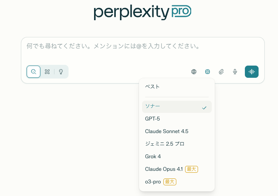The image size is (278, 196).
Task: Click the checkmark beside ソナー
Action: [205, 108]
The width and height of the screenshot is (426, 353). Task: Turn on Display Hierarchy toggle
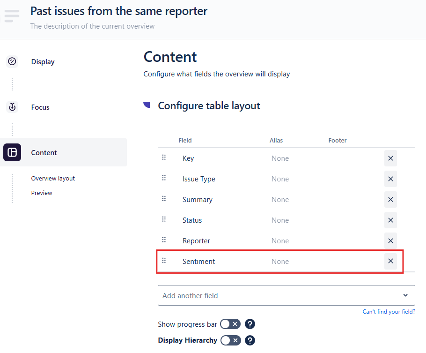[230, 340]
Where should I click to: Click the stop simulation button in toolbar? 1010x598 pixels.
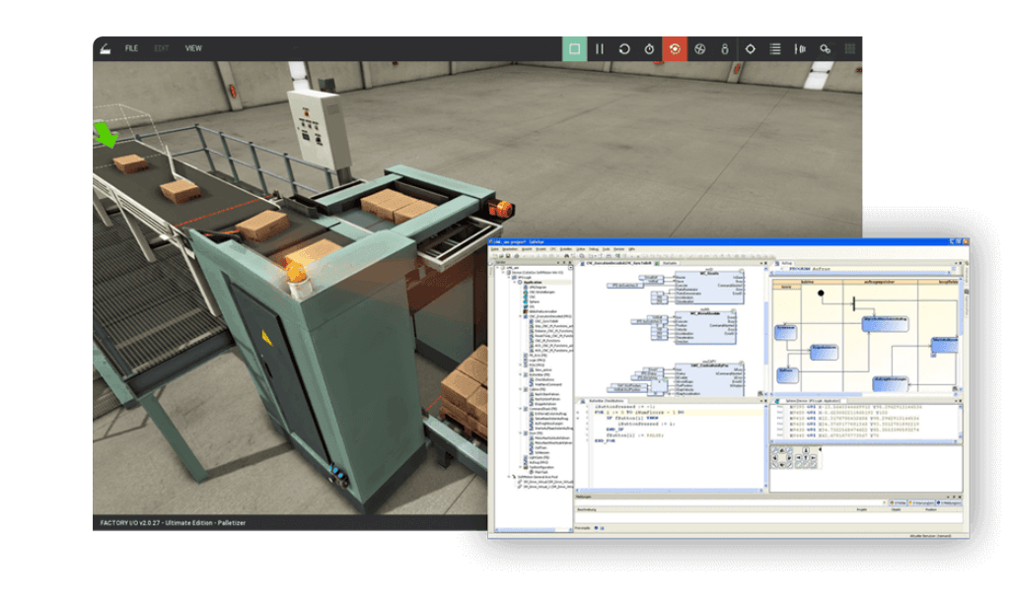coord(575,48)
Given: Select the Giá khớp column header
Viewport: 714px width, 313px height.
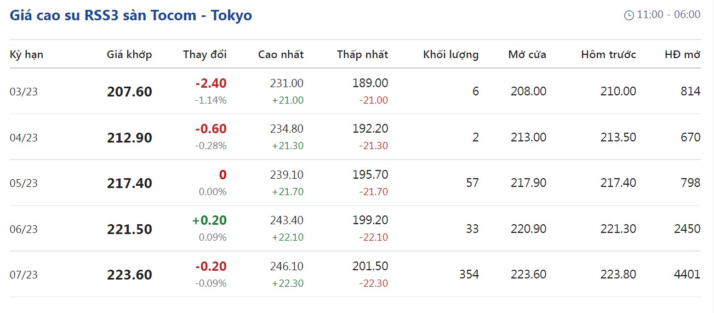Looking at the screenshot, I should click(129, 54).
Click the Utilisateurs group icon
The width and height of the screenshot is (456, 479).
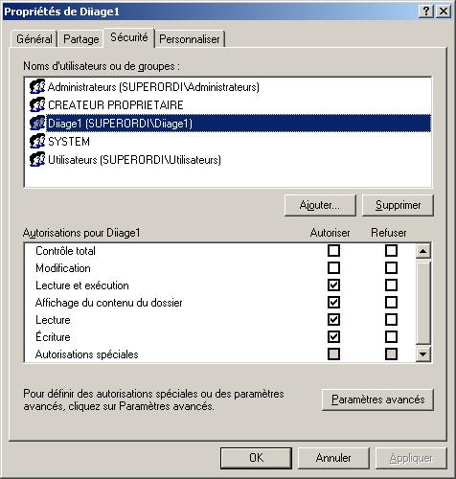pos(37,159)
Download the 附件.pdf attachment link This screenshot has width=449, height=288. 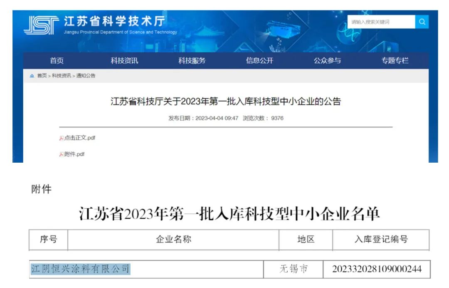[74, 154]
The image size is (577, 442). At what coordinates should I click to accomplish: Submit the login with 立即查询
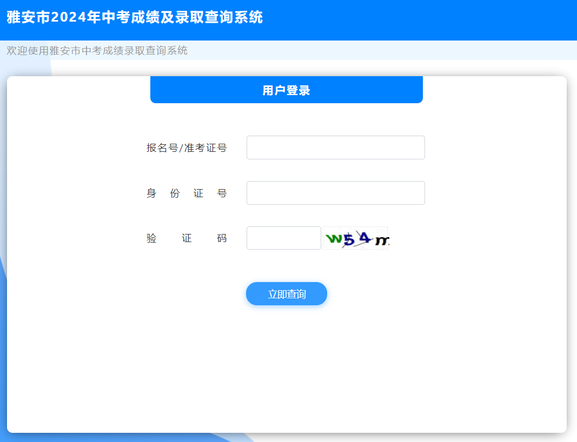click(286, 293)
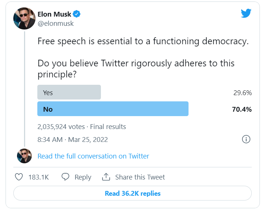268x216 pixels.
Task: Click the blue verified badge
Action: point(77,14)
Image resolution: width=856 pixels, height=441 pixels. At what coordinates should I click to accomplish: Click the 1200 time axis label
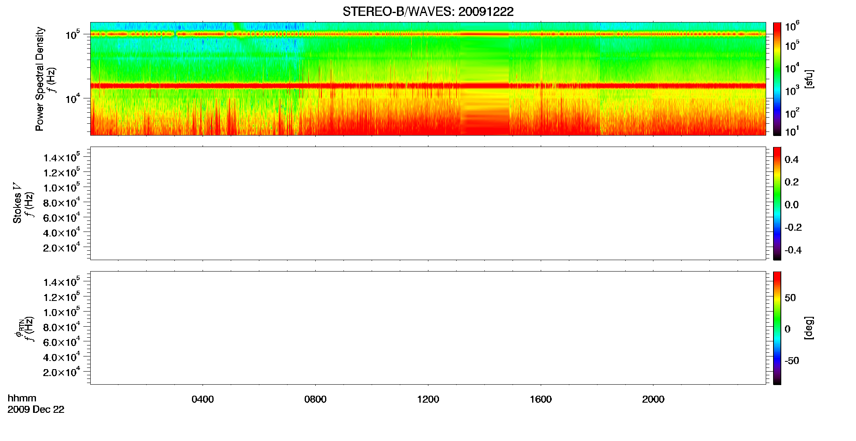[x=428, y=399]
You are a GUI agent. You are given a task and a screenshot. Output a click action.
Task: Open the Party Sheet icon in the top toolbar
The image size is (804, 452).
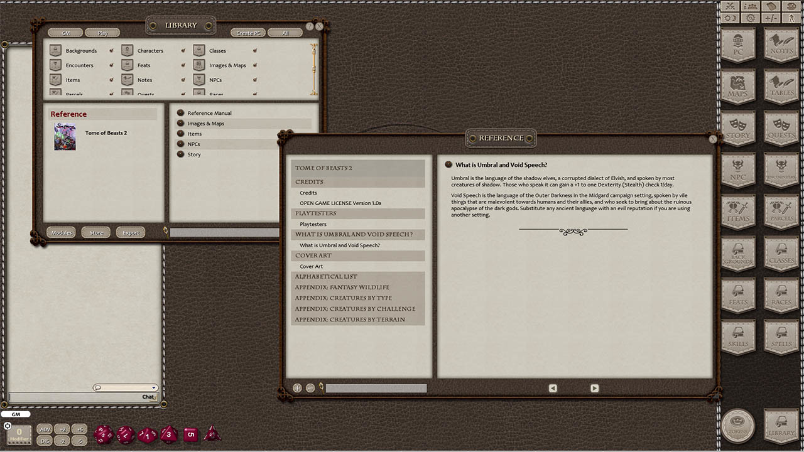[x=751, y=6]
━━━━━━━━━━
### Exercise aim
Only the lines from the one containing "You are a GUI" to the end of the listing belong in the answer, exactly as they stand and with no pictures.

### Answer space
You are a GUI agent. You are given a task and a screenshot. Output a click action.
Task: Open the Party Sheet icon in the top toolbar
The image size is (804, 452).
[x=751, y=6]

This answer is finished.